Oncobiologics announced that it has amended its Note and Warrant Purchase Agreement dated December 22, 2016 (the “NWPA”) and issued additional senior secured promissory notes that bear interest at a rate of 5.0% per year and mature on the one-year anniversary of the NWPA (the “Notes”) and 5-year warrants to purchase shares of its common stock at an exercise price of $3.00 per share (the “Warrants”) in connection therewith.
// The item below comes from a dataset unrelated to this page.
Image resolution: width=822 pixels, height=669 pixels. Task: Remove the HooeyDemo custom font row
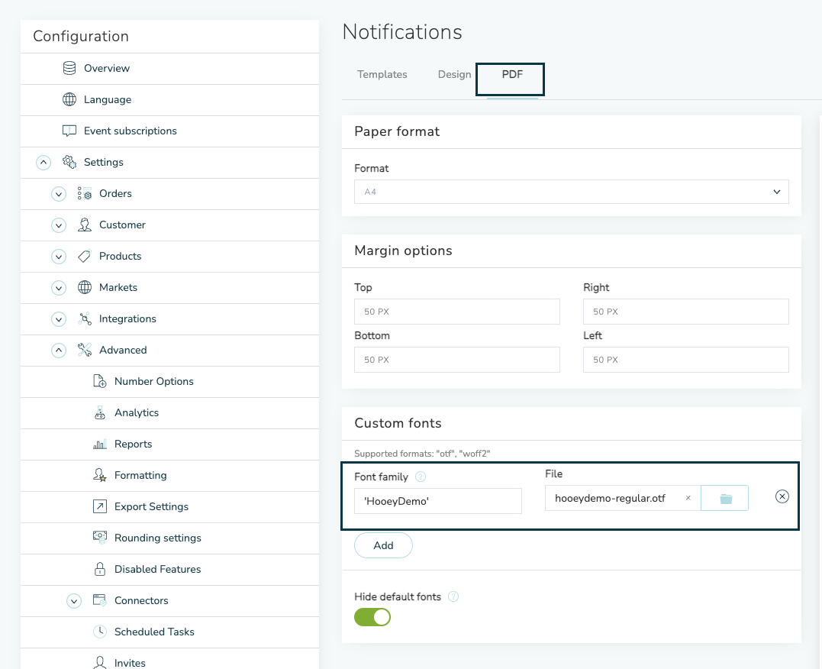782,497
Under the amended NWPA, on April 13, 2017 Oncobiologics issued an additional $3.5 million aggregate principal amount of Notes and an additional 1,165,500 Warrants.  Oncobiologics may issue up to $1.5 million of additional Notes and 499,500 Warrants in additional closings over 180 days from the original date of NWPA without approval of holders of the Notes.

 

AmpliPhi Biosciences announced that its board of directors has approved a one-for-ten reverse split of its outstanding common stock and a corresponding, proportional reduction in the number of its authorized shares of common stock, each to become effective pursuant to the filing of articles of amendment to AmpliPhi’s articles of incorporation.

 

 

ANALYST RECOMMENDATIONS

 

Ladenburg Thalmann analyst Christopher James initiated coverage of Bellerophon Therapeutics with a “buy” rating and $4.50 price target, citing Bellerophon is developing and optimizing INOpulse, a second generation, drug-device combination product for the outpatient management of chronic pulmonary diseases.

 

Leerink analyst Geoffrey Porges increased his price target of Vertex to $128 from $115, citing the recent positive phase III tezacaftor results in CF patients with F508del and residual function mutations.

 

HC Wainwright analyst Ed Arce decreased his price target of Cidara Therapeutics to $14 from $18, citing higher guided operating expenses in 2017.

 

BMO analyst Do Kim initiated coverage of Alnylam with an “outperform” rating and $73 price target, citing Alnylam has three late-stage drugs that are significantly de-risked and an additional two with potentially accelerated path to approval.

 

BMO analyst Do Kim initiated coverage of Halozyme with a “market perform” rating and $14 price target, citing valuation support from Halozyme’s ENHANZE platform, with visibility into $7bn of partnered drug sales.

 

BMO analyst Alex Arfaei downgraded Eli Lilly to “underperform” from “market perform” and decreased his price target to $71 from $73, citing the major setback with Bari in the U.S., coupled with ongoing headwinds for the mature franchises (e.g. Humalog), and cautious views on Abemaciclib, make the risk/reward in LLY shares unfavorable.

 

Cantor Fitzgerald analyst William Tanner decreased his price target of TherapeuticsMD to $33 from $34, citing model changes and anticipation the FDA will not approve TX-004 on the May 7 PDUFA date.